Marca da campanha eleitoral deste ano, o uso e abuso de namoradas, esposas e congêneres na caça ao voto feminino aponta também para uma busca de afirmação da masculinidade dos candidatos. No imaginário popular, querem crer os marqueteiros, o macho com uma vice-loira à disposição para agrados e adulações é potente e esperto o bastante para merecer o cargo que pleiteia. É uma pena que não se reserve esse tipo de julgamento exclusivamente para o pódio da Expointer, qualificando a administração pública e o legislativo por outros critérios.

Numa versão local e diferenciada, mas de similar apelo ao eleitor, o candidato Antônio Britto parece preocupado em fixar uma imagem de paternidade que lhe sublinharia o discurso, sempre afeito a lirismos e votos de reconciliadora união da família riograndense. Quero deixar claro que dispenso, nessa matéria, especulações sobre a intimidade de quem quer que seja, em geral a reboque da boataria vil que oportunamente se instala em períodos eleitorais e a qual, de resto, todos os concorrentes estão sujeitos. Ao contrário, interessa examinar aquilo que publicamente está posto, em sua dimensão política e midiática.

E aí, diga-se, é o próprio candidato ao Governo do Estado que conjuga o anúncio de filhos por nascer com cerimônias partidárias, programas eleitorais com referências à neta querida, o amor que nutre por seus rebentos com o equivalente que teria por aquele a quem pede seu voto. À parte o gosto duvidoso de tais sentimentalismos em dois turnos, o paralelo é sintomático e condizente com uma concepção centralizada da administração pública, que se vê ou se anuncia como carinhosa e benevolente, mas a quem não ocorre a idéia de que àqueles a quem trata como filhos – já aliás bem crescidinhos na democracia –, à população como um todo, caiba o papel de verdadeiro pai da criança. Paternidade e paternalismo, eis a confusão, ou ato falho, em que incorrem a imagem e a proposta de Antônio Britto.

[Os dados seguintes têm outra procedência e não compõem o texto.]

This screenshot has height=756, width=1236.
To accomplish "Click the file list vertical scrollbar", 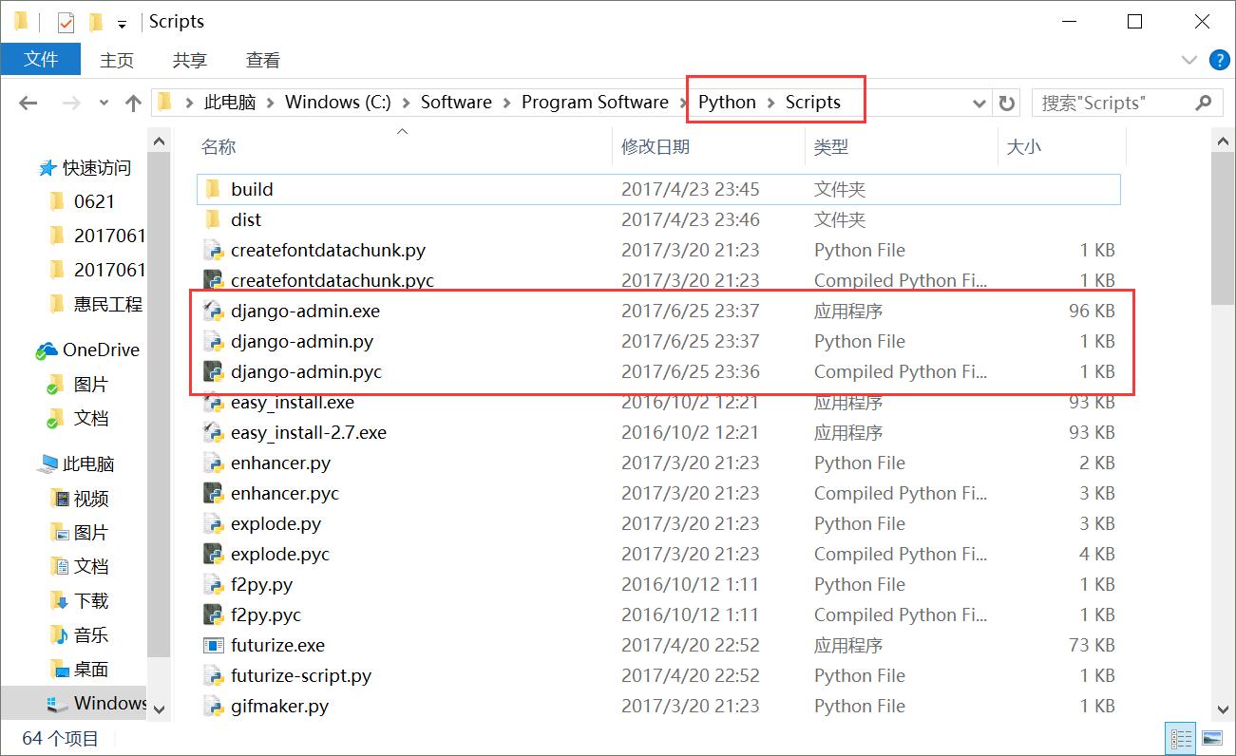I will [x=1224, y=427].
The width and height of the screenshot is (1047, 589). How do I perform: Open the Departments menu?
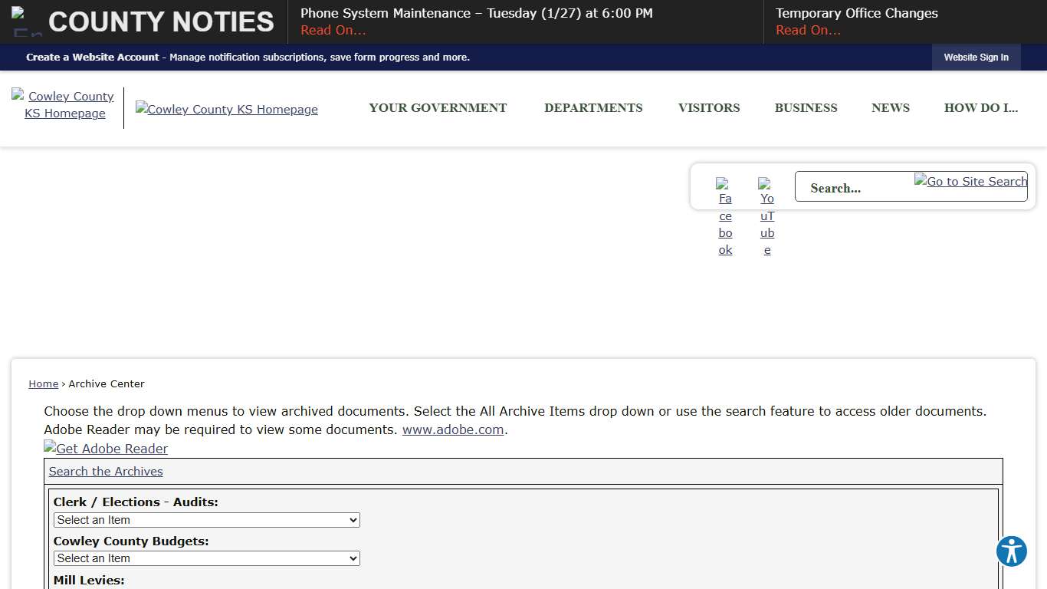coord(593,108)
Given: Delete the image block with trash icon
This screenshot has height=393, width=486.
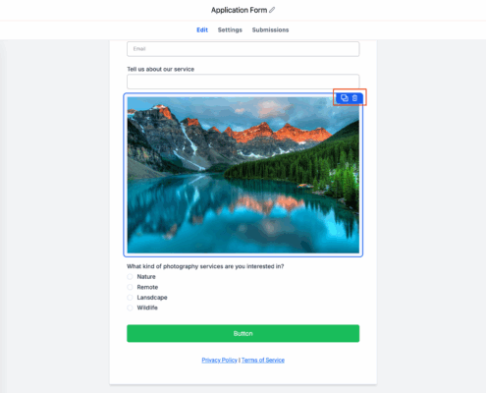Looking at the screenshot, I should click(x=354, y=98).

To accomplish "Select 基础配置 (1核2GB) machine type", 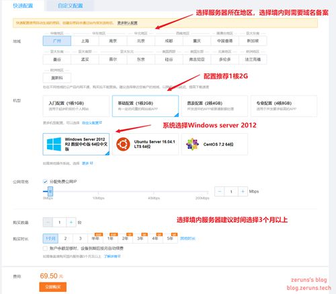I will tap(145, 106).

Nada de inédito, dentro de uma perspectiva histórica do poder associado a feudos familiares e seus compadrios financeiros e empresariais. Mas já experimentamos coisa diferente por aqui, em que mesmo os equívocos e percalços são vividos e discutidos no âmbito de uma participação direta, como frutos de nossas próprias decisões e responsabilidades. Difícil retroceder o povo à platéia depois de ele sentir o gostinho do palco. Ainda mais quando se sabe o que pretendem – e para tal fim prestam-se as eleições tornadas concursos de testículos – e já tentaram fazer alguns com o Estado, aquela preliminar indispensável, digamos, ressalvadas as inseminações artificiais, para engravidar alguém ou, como no caso, deixá-lo em grave estado.